Entretanto, chega o vizinho da ponta da rua. Combinamos com ele. Entregamos-lhe o molho de chaves da casa. A ver se amanhã lá vai o canalizador. Provavelmente temos mesmo que avançar para uma canalização nova. Quando ele se vai embora, arrumo umas coisas, esvazio os armários das casas de banho. Não sei se vão mexer lá, ainda não percebi o que é que tem que ser novo. Não sei se é mesmo tudo, se apenas os tubos principais mas, pelo sim, pelo não, tiro tudo de dentro dos armários. O meu marido não acha bem. Diz que, se calhar, não vai ser preciso, não quer estar a ter este trabalho e, por isso, acabo por ser eu a tirar quase tudo. Diz que está com fome, que vai às uvas. Eu abasteci-me antes, comi umas amêndoas mas, se ele trouxer umas uvinhas, também irão bem. Penso que sem uma lanterna não o conseguirá. Mas se calhar levou-a. Apareceu com um grande cacho de uvas negras. E diz: 'Então não o viste? Está em cima do banco'. Pois. De facto sou um bocado míope e quase não se vê nada, apesar do céu estar estrelado.

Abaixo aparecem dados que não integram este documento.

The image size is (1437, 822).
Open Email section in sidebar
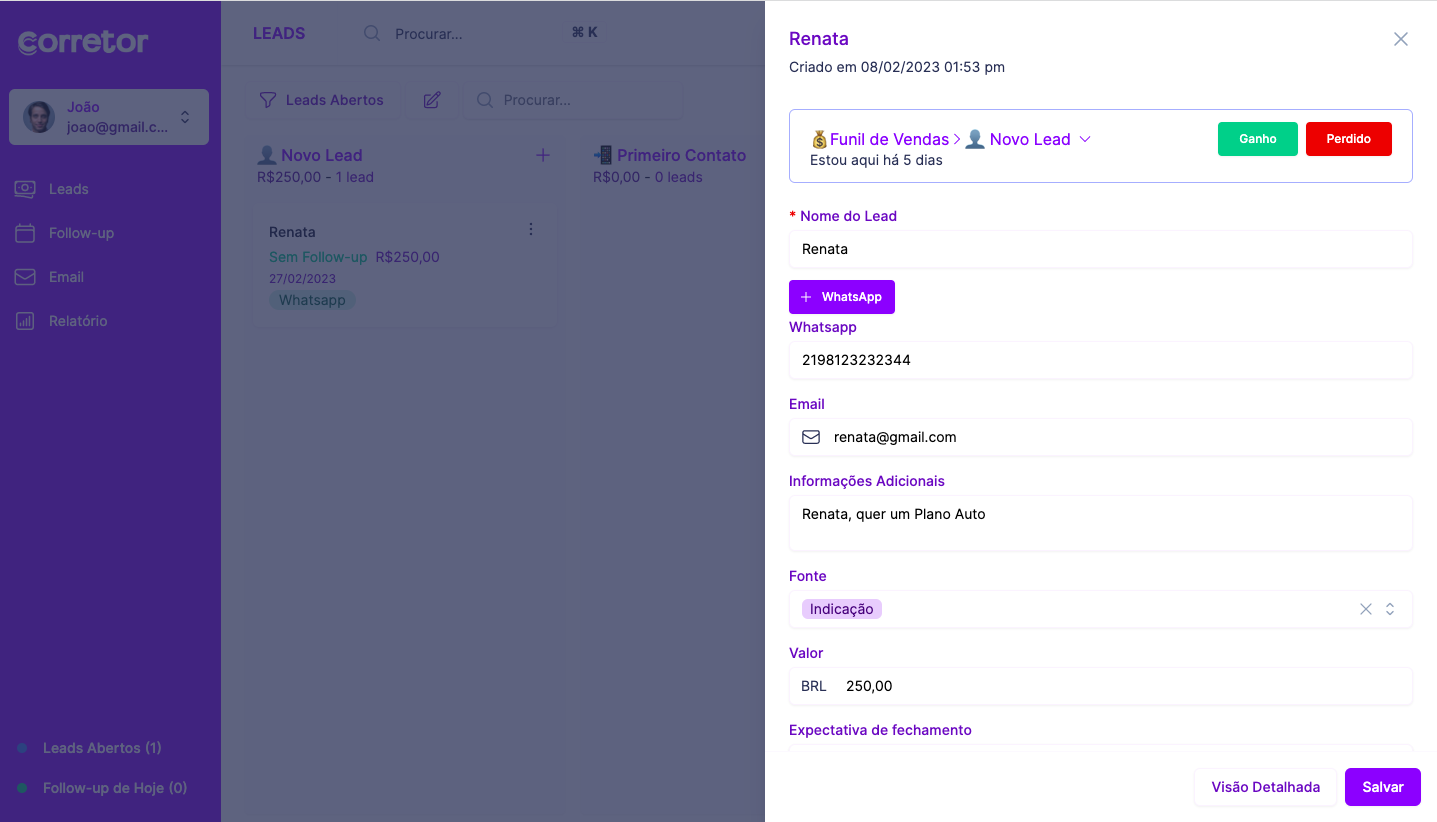[x=66, y=277]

Mas a questão é que olhei para baixo, onde ele costuma pôr-se. Toda contente, fui logo lá. E lá estava. Ele, num cantinho. E então vejo um vulto mexer-se no outro canto, junto à rama do pinheiro. Era a mamã gata. Levanta-se, fica de pé em cima do banco, a olhar. O gatinho também se levanta, fica expectante. Aproximo-me, digo baixinho: 'Gatinhos lindos, gatinhos lindos, bschhhh, bschhhh'. Os dois vultos brancos, um grande e um pequeno, sossegam, aninham-se, cada um em seu canto.
Depois volto para casa. Penso. Não poderia separá-los e trazer o gatinho para longe da mãe, privá-lo daquela liberdade boa.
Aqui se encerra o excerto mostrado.